In order to sync each site’s individual CMMS program with BUILDER, translation software, like DIGON System’s Spire, had to be developed to ensure data was kept up-to-date and accurate. NA-50’s BUILDER team partnered with private companies to overcome such challenges. Software integration significantly reduced data input time and increased data integrity by simultaneously pushing data updates from one system to another, eliminating the need to duplicate changes in both systems.

“It wasn’t like we had a cookbook that we could execute step by step from another agency—we were blazing a new trail as we went—the system integrations, new software extensions, and complex configurations, none of that was foreseen on day one.”
- Tyson Deschamp (Deputy Director, Office of Infrastructure Planning & Analysis)

Building on BUILDER’s Value Proposition

NNSA’s innovative strategies lead the way in federal infrastructure management, and NA-50 welcomes collaborative knowledge-sharing sessions with other agencies to devise new ways to effectively arrest the decline of the nation’s aging, nuclear infrastructure. For those eager to implement their own enterprise-focused program, NA-50 recommends: establishing a clear vision for the use of the program; engaging all stakeholders early in the process from the field to the Hill; empowering field personnel to generate solutions; conducting regular training; hosting frequent team meetings/workshops; hiring experienced software support agents; maintaining an agile framework flexible to changing work requirements and mission needs; implementing stringent data standards and validation procedures; and ensuring transparent communications about the challenges faced with implementation and throughout the process.
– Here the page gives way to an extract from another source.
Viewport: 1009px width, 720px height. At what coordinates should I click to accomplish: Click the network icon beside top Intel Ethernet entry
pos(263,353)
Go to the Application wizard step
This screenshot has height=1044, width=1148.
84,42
“It is critical that we work together to modernize infrastructure to safely meet twenty-first century challenges. Together, we will reverse the decline of our infrastructure and provide a secure future for science, technology, and innovation in the service of national security.”
- James J. McConnell (Associate Administrator for Safety, Infrastructure, and Operations)

Postscript

If you would like to learn more about NNSA’s work with BUILDER, please contact Kathryn.Hewitt@nnsa.doe.gov. For media inquiries, please contact NNSAnews@nnsa.doe.gov.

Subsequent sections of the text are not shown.